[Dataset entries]
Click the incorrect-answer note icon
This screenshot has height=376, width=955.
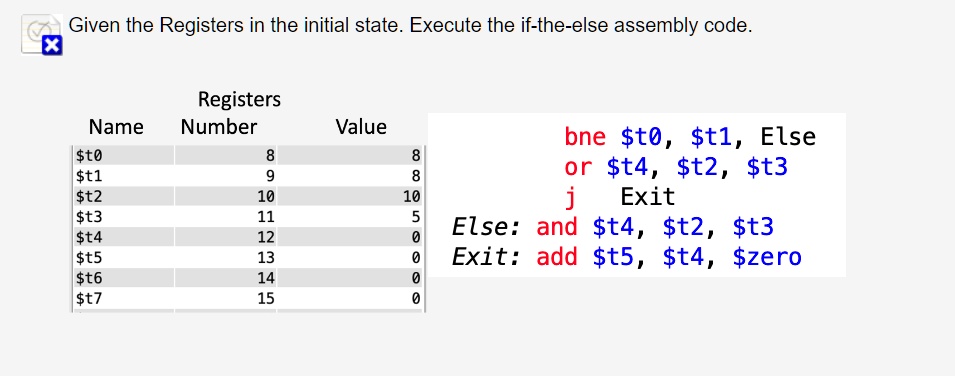41,34
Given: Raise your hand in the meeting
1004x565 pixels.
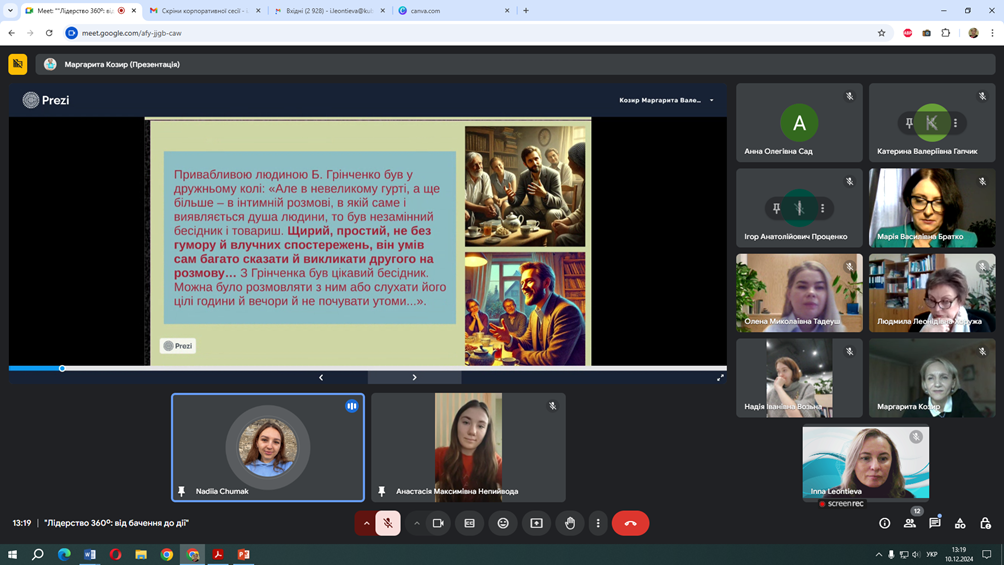Looking at the screenshot, I should (x=570, y=523).
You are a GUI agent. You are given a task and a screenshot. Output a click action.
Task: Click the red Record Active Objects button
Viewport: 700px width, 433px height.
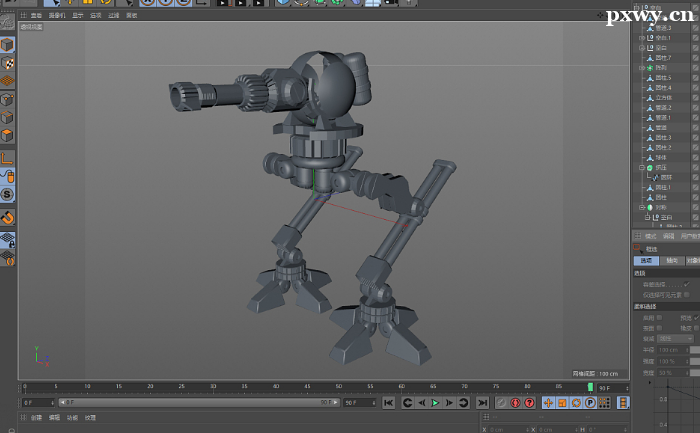point(502,403)
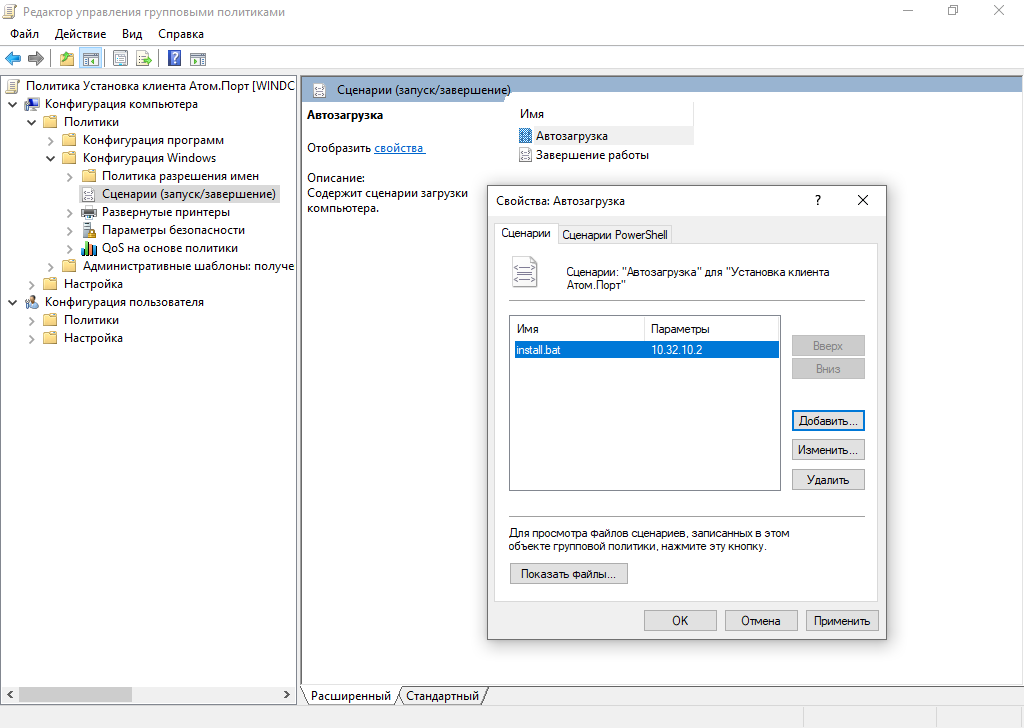Toggle the Show/Hide console tree icon
The height and width of the screenshot is (728, 1024).
tap(91, 58)
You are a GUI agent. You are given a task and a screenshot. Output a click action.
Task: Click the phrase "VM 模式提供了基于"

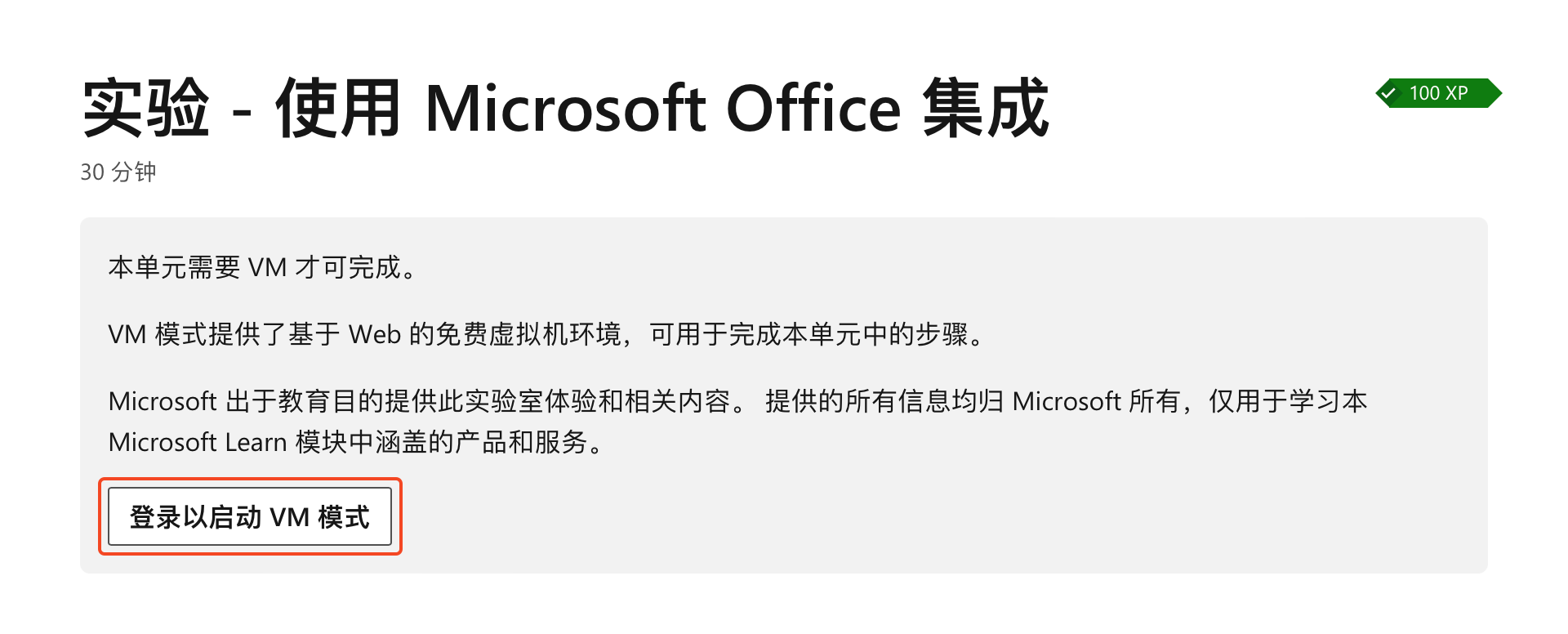point(224,334)
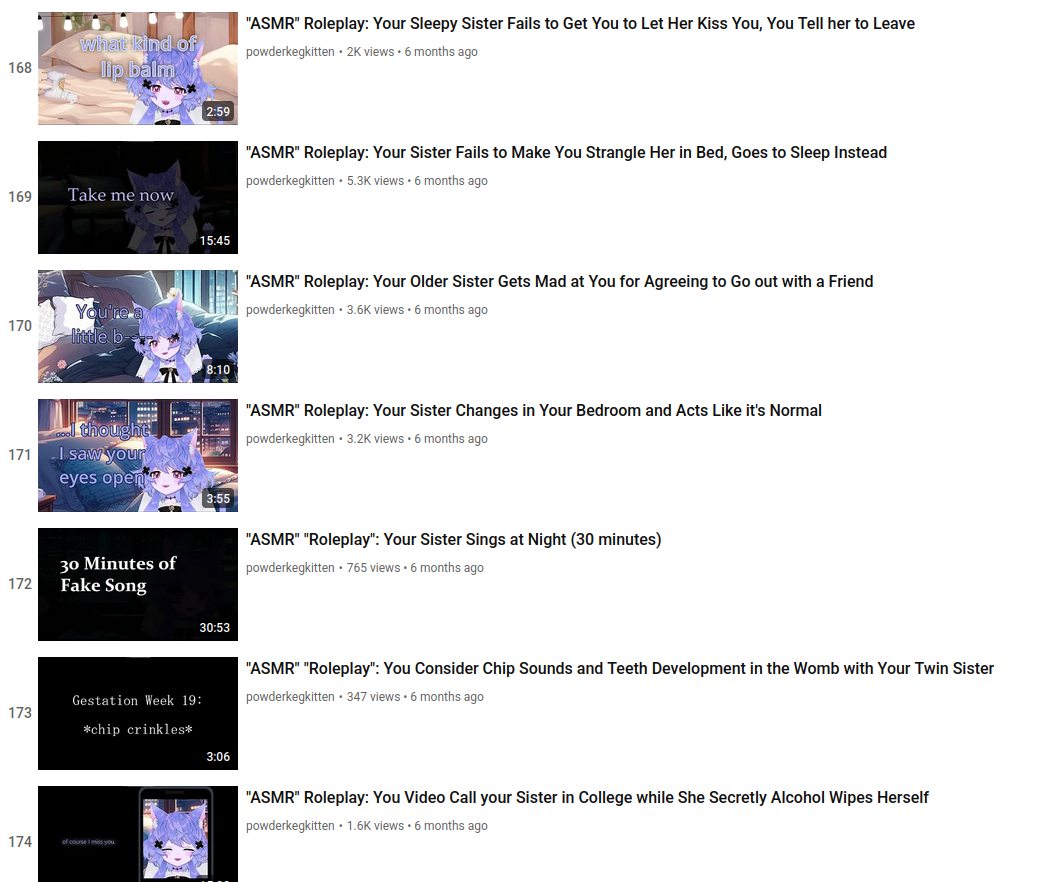Open the 'I thought I saw your eyes open' thumbnail
1039x882 pixels.
(x=138, y=455)

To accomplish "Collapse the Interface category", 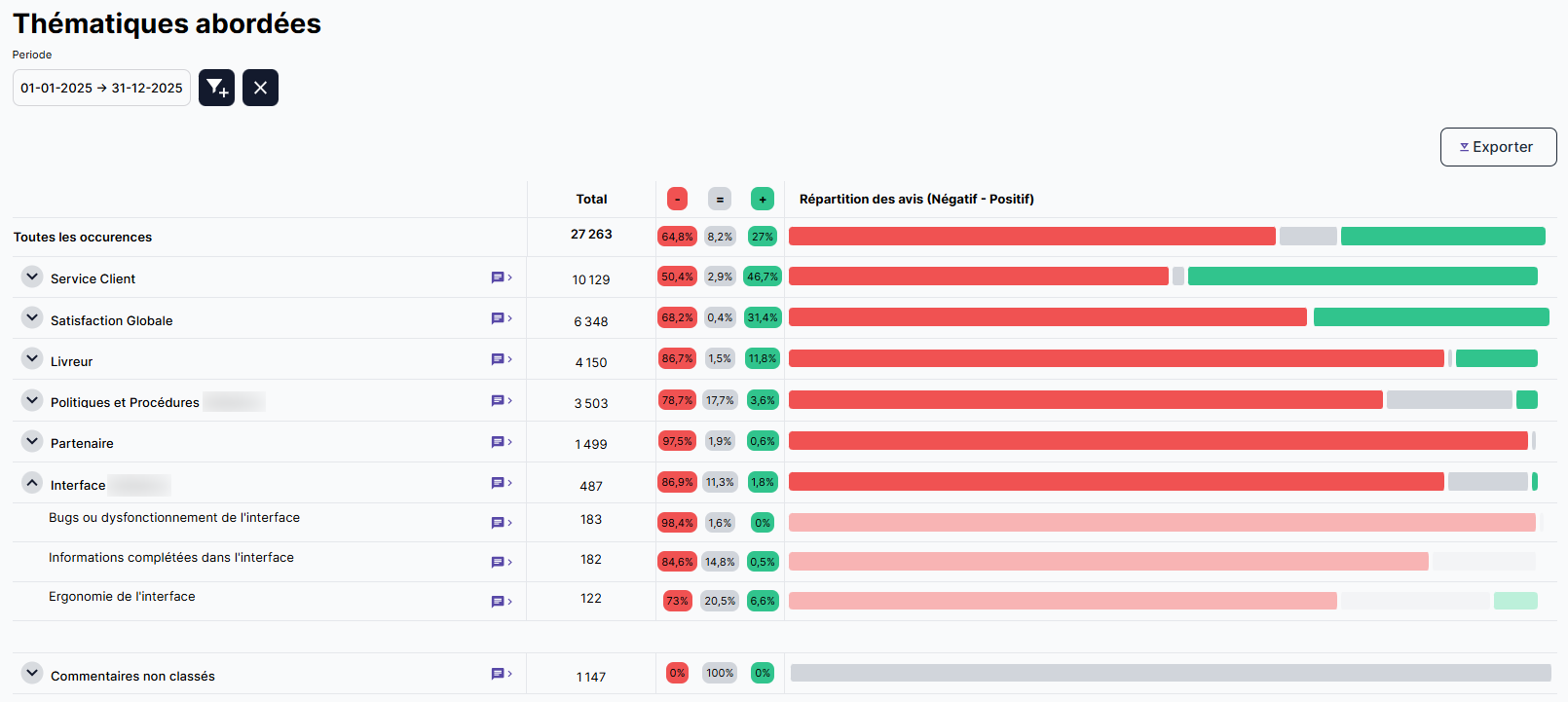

> **Task requirements**: The entries above must be output exactly, with every image left out.

> **Task result**:
Click the incorrect-answer note icon
This screenshot has height=376, width=955.
41,34
Given: Raise your hand in the meeting
1004x565 pixels.
Looking at the screenshot, I should (x=570, y=523).
You are a GUI agent. You are given a task and a screenshot. Output a click action.
Task: Click the red Record Active Objects button
Viewport: 700px width, 433px height.
point(502,403)
Toggle the Show/Hide console tree icon
The height and width of the screenshot is (728, 1024).
tap(91, 58)
You are a GUI agent. You are given a task and a screenshot. Output a click action.
Task: Click the phrase "VM 模式提供了基于"

point(224,334)
Open the 'I thought I saw your eyes open' thumbnail
1039x882 pixels.
(x=138, y=455)

To accomplish "Collapse the Interface category", 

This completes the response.